TCH calculates the present value using a 5 percent discount factor and an assumption that nominal GDP will grow at 4 percent a year. The FRBM asserts that the 63 percent figure used by the BCBS is calculated using “…a 5 percent interest rate (the same as TCH), but assumes no growth” (p.10). The FRBM goes on to assert that if the crisis cost were instead calculated assuming that GDP grows at 4 percent—as we did in our blog post analysis—the crisis cost estimate would rise to 303 percent of GDP, resulting in “…per capita net benefits of $72,000.”
However, the 63 percent figure is not calculated assuming no growth and thus, the additional adjustment that the FRBM says one must make to reflect GDP growth (and produces the higher net benefit number) is neither necessary nor appropriate. As indicated in Table A1.2 (p.38) of the BCBS analysis, the crisis cost estimate of 63 percent of GDP is taken directly from Boyd et al (2005).2 The BCBS chose the figure because it is “the median cost of crises across all comparable approaches reported in the literature” (p. 13). Boyd et al derive their estimate by applying a discount factor to estimates of the immediate and future crisis costs that grow at the same rate as trend GDP (see Boyd et al, Figure 1, p. 981, and the explanation on p.984).

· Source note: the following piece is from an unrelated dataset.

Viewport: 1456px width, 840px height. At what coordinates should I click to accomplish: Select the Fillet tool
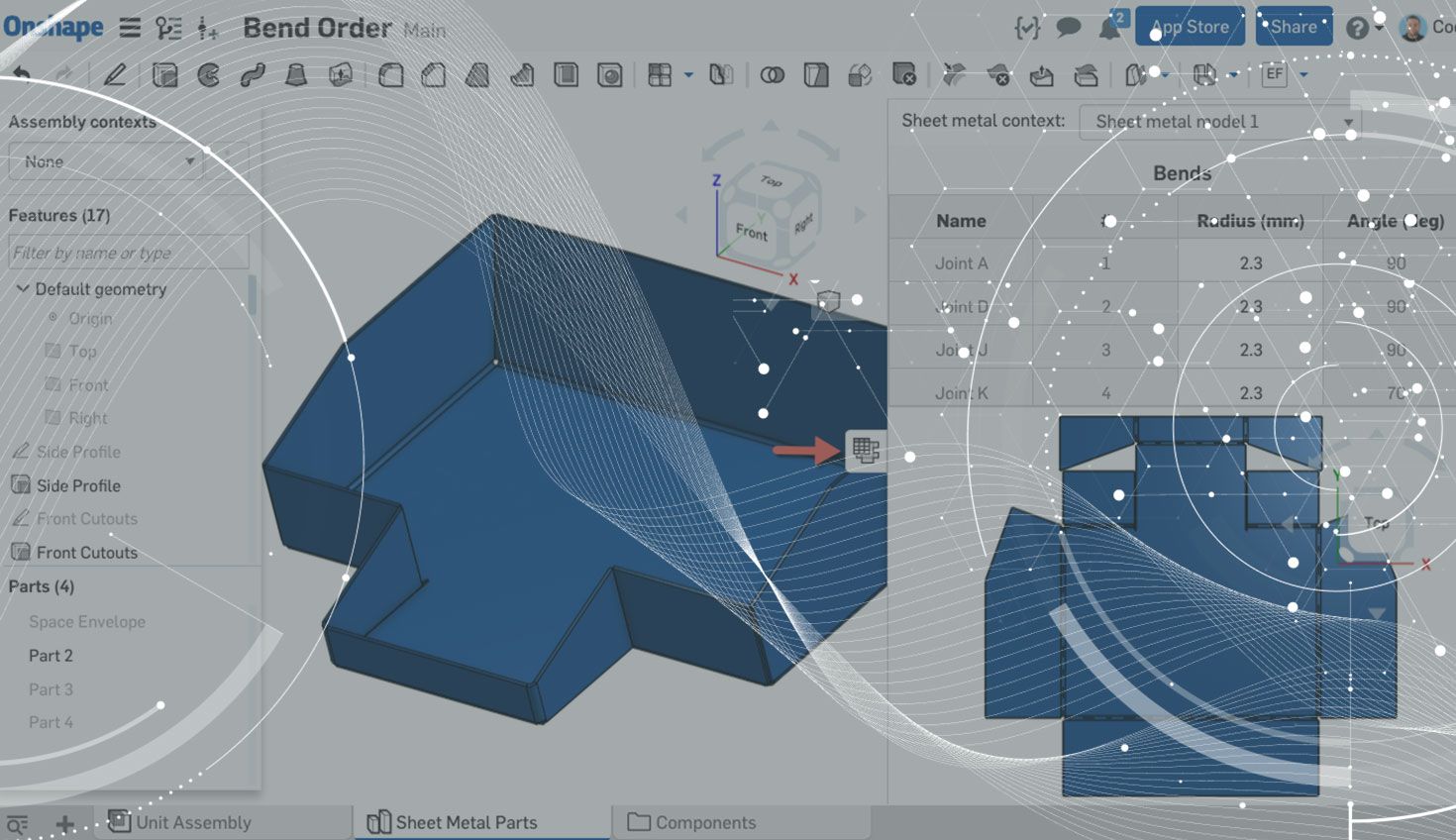(x=391, y=75)
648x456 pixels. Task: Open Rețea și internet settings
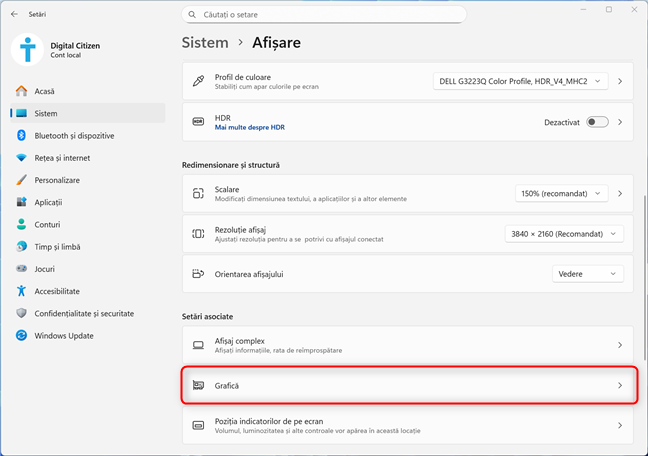click(62, 158)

It is understandable how the FRBM got tripped up. In order to facilitate a comparison across estimates in the literature, the BCBS report converts the 63 percent figure into an estimate of per-year perpetual cost of 3 percent of GDP using a 5 percent discount factor and an assumption of no growth in GDP (p. 13). If you then take that 3 percent figure and mistakenly convert it back to a present value assuming that GDP is growing at 4 percent, you conclude that the present value of the crisis is 303 percent, the same figure cited by FRBM. But doing so would be incorrect. Thus, we stand by our conclusion that, using the Basel Committee’s baseline estimate of the costs of financial crisis, the FRBM plan would impose significant net costs. ($13,000 per American in net costs, to be exact.)
Addendum
We should also note here, as we did in our blog post, that although the FRBM employs the Basel Committee’s approach, they do not agree with using the Basel Committee’s baseline 63 percent of GDP estimate for the cost of a financial crisis. Rather, they prefer to use 158 percent – which is the highest of a range of three estimate used in the relevant Basel Committee report. As reported in Table 2 of that study, the BCBS uses three estimates that vary depending on the assumption made about whether a crisis permanently reduces GDP: 19 percent of GDP (no permanent effect), 63 percent (a long-lasting or small permanent effect), and 158 percent (a large permanent effect). It is worth quoting in full why the BCBS cautions against using the 158 percent figure:
The high-side estimates are based on studies that extrapolate a significant portion of the observed post-crisis shortfall in output into the indefinite future. However, the longer lasting the reduction in output, the greater the chance that it could reflect other factors, such as a persistent slowdown in trend productivity growth that occurred independently of the financial crisis; in fact, such factors may be an underlying cause of the financial crisis itself. Given this risk, it seems prudent to take a conservative approach and focus on the two lower sets of estimates in this analysis. (p. 13)
Disclaimer: The views expressed in this post are those of the author(s) and do not necessarily reflect the position of The Clearing House or its membership, and are not intended to be, and should not be construed as, legal advice of any kind.